(Entries on where targets appear)
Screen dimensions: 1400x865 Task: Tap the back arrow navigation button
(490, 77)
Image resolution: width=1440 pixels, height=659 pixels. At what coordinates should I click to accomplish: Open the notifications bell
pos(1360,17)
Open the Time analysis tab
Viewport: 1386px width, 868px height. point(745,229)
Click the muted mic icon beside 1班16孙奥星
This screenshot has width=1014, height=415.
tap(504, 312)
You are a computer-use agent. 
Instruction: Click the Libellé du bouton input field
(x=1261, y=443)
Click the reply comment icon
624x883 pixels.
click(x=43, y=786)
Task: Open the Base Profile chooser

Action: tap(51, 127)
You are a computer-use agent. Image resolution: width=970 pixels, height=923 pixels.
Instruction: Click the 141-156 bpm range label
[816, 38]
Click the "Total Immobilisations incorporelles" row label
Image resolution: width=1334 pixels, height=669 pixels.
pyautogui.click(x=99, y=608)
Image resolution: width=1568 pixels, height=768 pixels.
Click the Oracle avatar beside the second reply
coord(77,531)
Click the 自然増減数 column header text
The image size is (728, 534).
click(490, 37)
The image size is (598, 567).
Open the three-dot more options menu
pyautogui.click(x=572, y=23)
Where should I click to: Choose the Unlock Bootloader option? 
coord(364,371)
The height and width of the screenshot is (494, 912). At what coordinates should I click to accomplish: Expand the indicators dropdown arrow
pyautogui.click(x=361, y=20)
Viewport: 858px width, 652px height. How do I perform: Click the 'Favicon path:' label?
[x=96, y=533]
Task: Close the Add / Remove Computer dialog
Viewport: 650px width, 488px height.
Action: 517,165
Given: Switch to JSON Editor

What you will do:
Retype the entries from the line containing "Image resolution: width=1440" through the line containing "pyautogui.click(x=572, y=23)", keeping every character the same.

Solution to this problem:
Image resolution: width=1440 pixels, height=659 pixels. At what coordinates should I click to accomplish: Open the notifications bell
pos(1360,17)
Open the Time analysis tab
Viewport: 1386px width, 868px height. point(745,229)
Click the muted mic icon beside 1班16孙奥星
This screenshot has width=1014, height=415.
tap(504, 312)
You are a computer-use agent. 
Instruction: Click the Libellé du bouton input field
(x=1261, y=443)
Click the reply comment icon
624x883 pixels.
click(x=43, y=786)
Task: Open the Base Profile chooser

Action: tap(51, 127)
You are a computer-use agent. Image resolution: width=970 pixels, height=923 pixels.
Instruction: Click the 141-156 bpm range label
[816, 38]
Click the "Total Immobilisations incorporelles" row label
Image resolution: width=1334 pixels, height=669 pixels.
pyautogui.click(x=99, y=608)
Image resolution: width=1568 pixels, height=768 pixels.
Click the Oracle avatar beside the second reply
coord(77,531)
Click the 自然増減数 column header text
The image size is (728, 534).
click(490, 37)
The image size is (598, 567).
Open the three-dot more options menu
pyautogui.click(x=572, y=23)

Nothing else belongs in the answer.